Why is it important to learn to code? Many experts suggest it is the new literacy, as it accelerates child and teen development while stimulating creativity and building self confidence.

It is critical to start recognizing the need for an increased focus on computer science courses in schools. Latin American governments have adopted various policies to foster knowledge early on. However, the promotion of technology education in both elementary and high schools across the region is still in its infancy.

To learn computer programming is to check work for details, to apply logic and to develop persistence in a task. It is also asking good questions, often in written form, and looking for an answer. It is becoming a real team player, because most software development today is accomplished through collaborative methodologies. These timeless skills and learning behaviors will endure much longer than any programming language.

Programming should be addressed like arts and music – taking courses on it does not mean one has to pursue a career in the subject.

Computer Science in Latin America Today

In an era in which many college graduates are jobless, computer science majors are more likely to land a job. In fact, most of them often get one before even finishing their studies. Today, computers are job-creating engines, and software engineers and computer scientists are among the highest-paid workers in Latin America.

However, computer science education has not accompanied the growth that the Latin America’s IT market has experienced over the past decade. The region’s importance as a provider of global IT and business process outsourcing services has grown given its proximity to the U.S., language skills, telecommunications infrastructure, tax incentives and engineering tradition. Competitive rates have encouraged many IT services multinationals to open up offices in the region looking for highly-skilled computer engineers, while many locally-owned software companies have grown in terms of revenue and numbers of workers.

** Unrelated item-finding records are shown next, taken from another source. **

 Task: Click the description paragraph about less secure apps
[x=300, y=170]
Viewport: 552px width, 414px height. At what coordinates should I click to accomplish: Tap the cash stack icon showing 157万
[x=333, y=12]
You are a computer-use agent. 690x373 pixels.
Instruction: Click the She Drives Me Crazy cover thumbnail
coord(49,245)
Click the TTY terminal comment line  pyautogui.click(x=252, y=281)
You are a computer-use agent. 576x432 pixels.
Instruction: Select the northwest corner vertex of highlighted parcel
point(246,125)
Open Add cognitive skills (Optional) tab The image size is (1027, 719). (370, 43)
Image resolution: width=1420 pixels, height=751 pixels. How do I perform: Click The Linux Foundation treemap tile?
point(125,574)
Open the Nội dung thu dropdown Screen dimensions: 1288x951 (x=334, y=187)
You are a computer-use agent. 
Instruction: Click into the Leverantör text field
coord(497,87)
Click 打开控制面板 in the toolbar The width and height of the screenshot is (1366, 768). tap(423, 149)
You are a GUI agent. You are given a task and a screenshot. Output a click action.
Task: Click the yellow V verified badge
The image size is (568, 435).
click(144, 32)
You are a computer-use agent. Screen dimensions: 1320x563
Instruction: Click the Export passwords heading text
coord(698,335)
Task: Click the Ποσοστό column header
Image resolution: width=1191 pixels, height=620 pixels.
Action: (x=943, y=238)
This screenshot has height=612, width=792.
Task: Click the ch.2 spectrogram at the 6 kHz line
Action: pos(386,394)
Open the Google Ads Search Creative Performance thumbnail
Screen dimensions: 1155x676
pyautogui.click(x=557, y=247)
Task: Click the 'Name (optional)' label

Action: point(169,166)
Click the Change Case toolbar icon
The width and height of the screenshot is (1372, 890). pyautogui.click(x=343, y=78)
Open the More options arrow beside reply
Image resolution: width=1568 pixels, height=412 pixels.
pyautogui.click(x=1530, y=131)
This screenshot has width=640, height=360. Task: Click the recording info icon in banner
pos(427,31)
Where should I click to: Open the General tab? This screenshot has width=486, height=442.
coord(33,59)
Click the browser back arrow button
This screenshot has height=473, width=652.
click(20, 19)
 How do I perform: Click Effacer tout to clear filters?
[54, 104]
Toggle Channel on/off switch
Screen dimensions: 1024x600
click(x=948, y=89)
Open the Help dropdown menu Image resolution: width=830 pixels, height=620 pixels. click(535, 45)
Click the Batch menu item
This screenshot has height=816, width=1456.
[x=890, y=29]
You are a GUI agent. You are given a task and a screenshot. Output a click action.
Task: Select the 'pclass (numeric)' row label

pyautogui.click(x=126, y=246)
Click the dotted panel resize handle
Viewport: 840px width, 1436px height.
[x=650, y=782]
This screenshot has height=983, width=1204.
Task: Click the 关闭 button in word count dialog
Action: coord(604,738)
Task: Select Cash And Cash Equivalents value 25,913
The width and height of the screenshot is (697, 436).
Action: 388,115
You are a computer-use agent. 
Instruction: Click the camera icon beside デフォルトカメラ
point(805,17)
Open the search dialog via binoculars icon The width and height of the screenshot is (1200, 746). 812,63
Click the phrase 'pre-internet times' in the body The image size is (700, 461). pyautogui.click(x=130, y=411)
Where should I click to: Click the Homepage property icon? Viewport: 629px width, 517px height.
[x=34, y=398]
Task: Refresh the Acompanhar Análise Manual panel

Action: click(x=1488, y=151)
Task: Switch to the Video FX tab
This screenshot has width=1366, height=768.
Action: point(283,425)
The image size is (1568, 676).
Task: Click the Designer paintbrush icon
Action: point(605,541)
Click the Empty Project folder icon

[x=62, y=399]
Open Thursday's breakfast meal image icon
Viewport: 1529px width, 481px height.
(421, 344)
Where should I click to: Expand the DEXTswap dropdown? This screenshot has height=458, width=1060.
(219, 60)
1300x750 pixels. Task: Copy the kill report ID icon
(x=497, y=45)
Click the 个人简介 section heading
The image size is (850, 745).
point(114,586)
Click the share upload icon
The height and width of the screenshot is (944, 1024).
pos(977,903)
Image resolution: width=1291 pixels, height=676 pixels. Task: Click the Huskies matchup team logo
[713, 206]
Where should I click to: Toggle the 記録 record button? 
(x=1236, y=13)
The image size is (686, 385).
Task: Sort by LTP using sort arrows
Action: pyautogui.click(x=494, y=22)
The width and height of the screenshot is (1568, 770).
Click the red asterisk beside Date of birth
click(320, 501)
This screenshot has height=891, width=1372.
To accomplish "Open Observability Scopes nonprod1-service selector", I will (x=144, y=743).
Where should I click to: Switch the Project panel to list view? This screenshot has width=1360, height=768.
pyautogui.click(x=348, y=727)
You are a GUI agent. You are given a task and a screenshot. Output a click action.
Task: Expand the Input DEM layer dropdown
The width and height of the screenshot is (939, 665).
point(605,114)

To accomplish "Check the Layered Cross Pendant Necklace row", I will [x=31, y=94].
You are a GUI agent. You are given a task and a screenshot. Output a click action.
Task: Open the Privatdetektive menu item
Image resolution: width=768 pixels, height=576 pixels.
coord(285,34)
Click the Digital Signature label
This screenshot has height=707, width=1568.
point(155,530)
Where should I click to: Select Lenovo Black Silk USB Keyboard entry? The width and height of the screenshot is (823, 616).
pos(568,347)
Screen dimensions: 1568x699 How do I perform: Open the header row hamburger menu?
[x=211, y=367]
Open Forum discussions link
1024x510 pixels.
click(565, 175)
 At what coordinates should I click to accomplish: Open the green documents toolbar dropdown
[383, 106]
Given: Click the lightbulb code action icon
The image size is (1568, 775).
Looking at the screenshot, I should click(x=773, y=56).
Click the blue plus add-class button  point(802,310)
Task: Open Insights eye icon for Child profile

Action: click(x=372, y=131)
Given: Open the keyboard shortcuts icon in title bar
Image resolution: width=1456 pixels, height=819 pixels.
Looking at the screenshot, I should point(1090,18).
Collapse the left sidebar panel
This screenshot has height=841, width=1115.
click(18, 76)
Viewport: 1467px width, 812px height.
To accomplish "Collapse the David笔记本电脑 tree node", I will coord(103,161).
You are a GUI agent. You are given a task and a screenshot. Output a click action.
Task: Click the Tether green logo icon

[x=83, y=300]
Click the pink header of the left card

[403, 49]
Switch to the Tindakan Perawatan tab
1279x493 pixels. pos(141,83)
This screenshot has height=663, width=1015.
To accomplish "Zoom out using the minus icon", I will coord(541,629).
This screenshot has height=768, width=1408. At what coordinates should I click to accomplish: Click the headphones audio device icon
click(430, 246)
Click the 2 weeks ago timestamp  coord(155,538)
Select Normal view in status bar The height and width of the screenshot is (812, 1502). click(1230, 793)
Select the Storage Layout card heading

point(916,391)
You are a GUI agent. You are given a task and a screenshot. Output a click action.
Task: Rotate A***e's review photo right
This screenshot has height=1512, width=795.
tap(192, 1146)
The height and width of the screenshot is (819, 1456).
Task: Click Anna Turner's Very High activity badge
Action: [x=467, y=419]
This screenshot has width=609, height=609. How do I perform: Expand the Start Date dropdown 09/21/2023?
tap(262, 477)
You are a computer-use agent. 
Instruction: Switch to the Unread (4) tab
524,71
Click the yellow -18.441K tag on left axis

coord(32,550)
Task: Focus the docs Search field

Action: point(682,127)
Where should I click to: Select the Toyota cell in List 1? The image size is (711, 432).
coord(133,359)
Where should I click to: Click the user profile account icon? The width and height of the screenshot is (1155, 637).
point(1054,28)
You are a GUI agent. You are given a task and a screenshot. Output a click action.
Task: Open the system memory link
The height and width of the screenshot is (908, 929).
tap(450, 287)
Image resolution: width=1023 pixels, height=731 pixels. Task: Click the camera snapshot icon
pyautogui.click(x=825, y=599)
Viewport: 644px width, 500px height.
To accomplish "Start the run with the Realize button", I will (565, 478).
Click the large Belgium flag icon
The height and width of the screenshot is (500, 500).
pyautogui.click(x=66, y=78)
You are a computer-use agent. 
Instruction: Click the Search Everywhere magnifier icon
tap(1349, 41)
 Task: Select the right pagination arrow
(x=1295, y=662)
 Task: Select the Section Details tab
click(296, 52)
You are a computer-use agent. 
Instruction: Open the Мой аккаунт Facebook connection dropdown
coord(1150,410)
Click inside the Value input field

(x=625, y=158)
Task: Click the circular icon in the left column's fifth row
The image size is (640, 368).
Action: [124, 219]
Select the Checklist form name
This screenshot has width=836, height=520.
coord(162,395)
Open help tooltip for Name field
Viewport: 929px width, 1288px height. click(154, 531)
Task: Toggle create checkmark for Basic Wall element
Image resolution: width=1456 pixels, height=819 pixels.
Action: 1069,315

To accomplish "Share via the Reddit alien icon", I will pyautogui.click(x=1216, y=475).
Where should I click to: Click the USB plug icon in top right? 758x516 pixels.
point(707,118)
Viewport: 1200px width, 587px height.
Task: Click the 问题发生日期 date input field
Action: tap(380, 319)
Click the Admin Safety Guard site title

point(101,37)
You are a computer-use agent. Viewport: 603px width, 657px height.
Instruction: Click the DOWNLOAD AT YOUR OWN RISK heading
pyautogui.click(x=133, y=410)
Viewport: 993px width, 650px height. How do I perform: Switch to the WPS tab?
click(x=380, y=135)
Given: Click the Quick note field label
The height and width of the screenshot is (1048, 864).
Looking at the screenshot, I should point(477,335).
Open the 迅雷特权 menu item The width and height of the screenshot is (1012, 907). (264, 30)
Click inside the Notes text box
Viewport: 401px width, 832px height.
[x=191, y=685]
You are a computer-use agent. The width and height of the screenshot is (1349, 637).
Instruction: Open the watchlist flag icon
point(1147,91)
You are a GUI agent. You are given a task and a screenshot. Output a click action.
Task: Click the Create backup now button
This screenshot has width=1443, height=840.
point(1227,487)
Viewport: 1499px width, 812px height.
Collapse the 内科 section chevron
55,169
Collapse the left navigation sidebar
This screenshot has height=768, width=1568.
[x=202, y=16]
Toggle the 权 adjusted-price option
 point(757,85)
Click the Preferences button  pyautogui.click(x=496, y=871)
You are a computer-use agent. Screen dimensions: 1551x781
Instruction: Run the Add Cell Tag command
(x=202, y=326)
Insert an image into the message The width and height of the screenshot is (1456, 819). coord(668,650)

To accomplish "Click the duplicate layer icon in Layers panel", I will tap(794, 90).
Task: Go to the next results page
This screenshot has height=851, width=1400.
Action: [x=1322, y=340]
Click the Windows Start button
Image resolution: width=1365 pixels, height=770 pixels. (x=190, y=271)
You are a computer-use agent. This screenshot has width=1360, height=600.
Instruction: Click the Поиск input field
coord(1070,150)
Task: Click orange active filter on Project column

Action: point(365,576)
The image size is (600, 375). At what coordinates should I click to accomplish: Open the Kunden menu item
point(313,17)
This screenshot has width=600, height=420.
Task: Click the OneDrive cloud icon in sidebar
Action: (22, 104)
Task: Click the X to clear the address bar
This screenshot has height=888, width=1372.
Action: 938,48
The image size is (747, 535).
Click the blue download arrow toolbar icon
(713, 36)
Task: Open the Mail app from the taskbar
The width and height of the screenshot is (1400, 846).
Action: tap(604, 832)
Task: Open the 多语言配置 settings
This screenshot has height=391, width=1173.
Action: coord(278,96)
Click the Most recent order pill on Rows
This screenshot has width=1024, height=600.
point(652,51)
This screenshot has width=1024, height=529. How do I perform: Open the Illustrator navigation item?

Many Latin cities face the same challenge: the lack of computer engineers. Even the city of Córdoba, which possesses the highest number per-capita of university graduates in all of Latin America (approximately 28,000 grads per year), is in need of more computer science professionals. This is why the local government and the Technology Cluster have been developing specific programs to rapidly upskill workers in high-end IT services – trend very much alive in Latin American cities.